Met with impassioned, partisan approbation and condemnation, the Basel performance of Donnerstag stirred more controversy than might be expected. In particular, Lydia Steier's staging caused a great deal of ire in the Stockhausen community. Thomas Ulrich, a Berlin theologian and musicologist who served as dramaturge in the Cologne opera's 2011 performance of Sonntag, and whose extensive scholarly writings on Stockhausen have won admiration on both sides of the Atlantic, came out against Steier's production. Ulrich lamented that her staging lost sight of Stockhausen's universal ambitions and "reduce[d] the opera to a pathological life-story of an individual person."2 Others viewed Steier's design as letting a much-needed breath of fresh air into a work that has grown up and begun to have a life of its own, gaining independence from the composer's inner circle.
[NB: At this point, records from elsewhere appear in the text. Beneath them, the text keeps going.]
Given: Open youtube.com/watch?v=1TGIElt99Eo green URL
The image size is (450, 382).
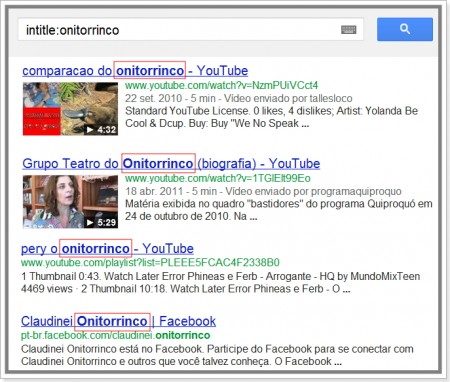Looking at the screenshot, I should (x=218, y=178).
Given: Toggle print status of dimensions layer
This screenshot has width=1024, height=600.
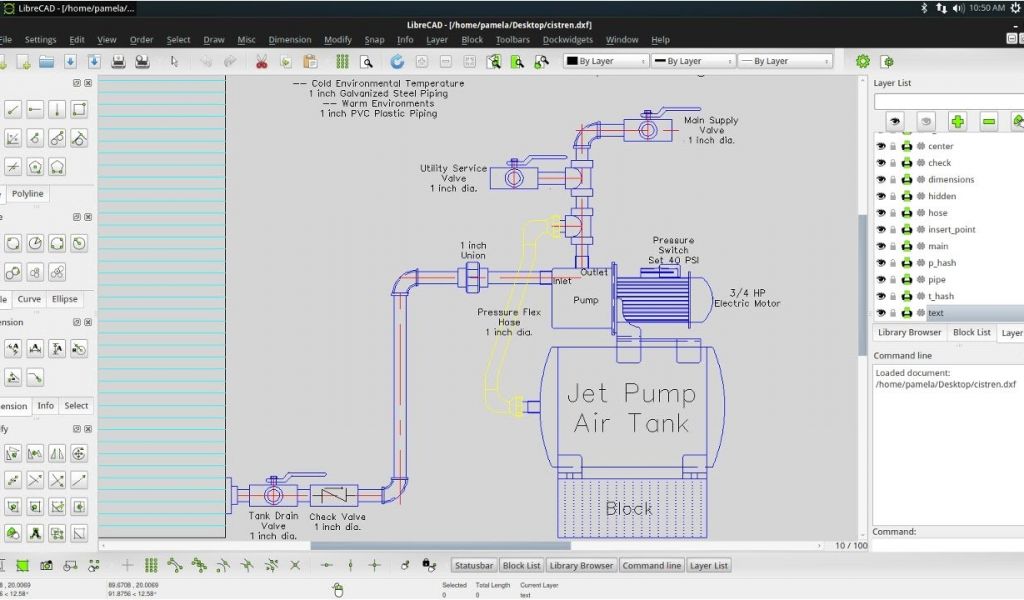Looking at the screenshot, I should point(906,180).
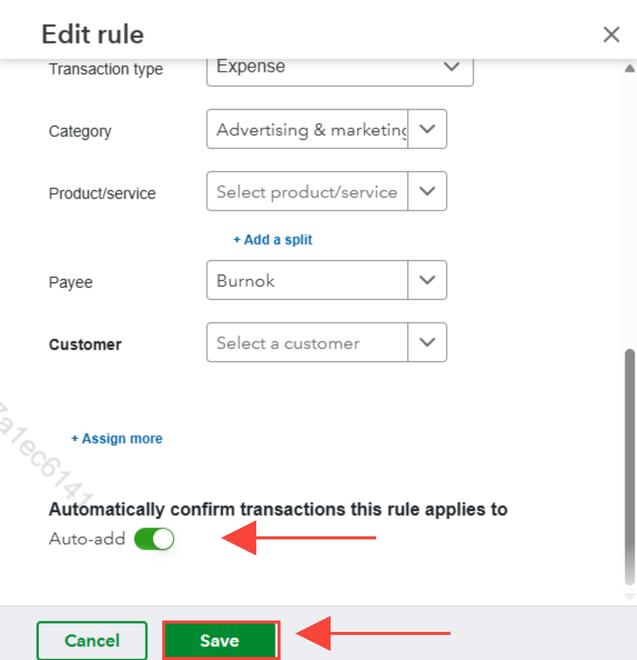Click the Expense value in Transaction type
Viewport: 637px width, 660px height.
click(x=252, y=67)
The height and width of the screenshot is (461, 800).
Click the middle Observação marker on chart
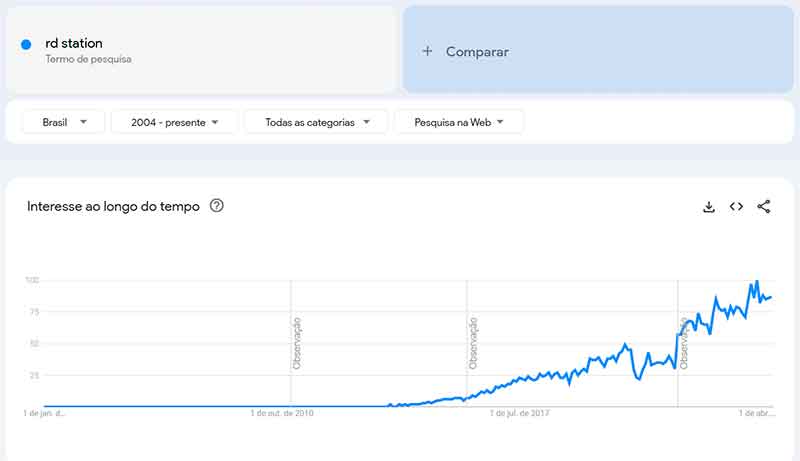pos(472,343)
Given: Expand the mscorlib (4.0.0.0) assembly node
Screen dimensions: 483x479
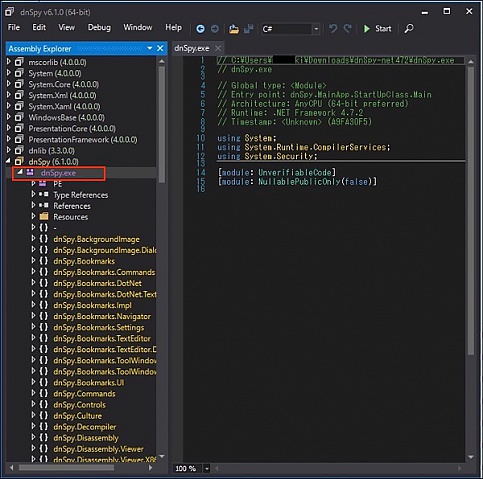Looking at the screenshot, I should (x=9, y=62).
Writing for the Neue Züricher Zeitung, Michelle Ziegler suggested that Steier's production "turns away from compulsive faithfulness of the first Stockhausen interpreters, and makes the way clear for new interpretative approaches."3 Regardless of what one thought of Steier's staging, praise for the musical and vocal outcome of the Basel performance, under the direction of Pasveer and Engel, was almost unanimously positive. Georg Rudiger from the Neue musikalische Zeitung wrote that "the balance between [End Page 321] playing tapes and live and sung music is perfect… . One hears, looks, and is amazed."4 If one could draw a dividing line, those more familiar with the musical content generally criticized the performance, while those who were relatively new to the music supported the new theatrical conception.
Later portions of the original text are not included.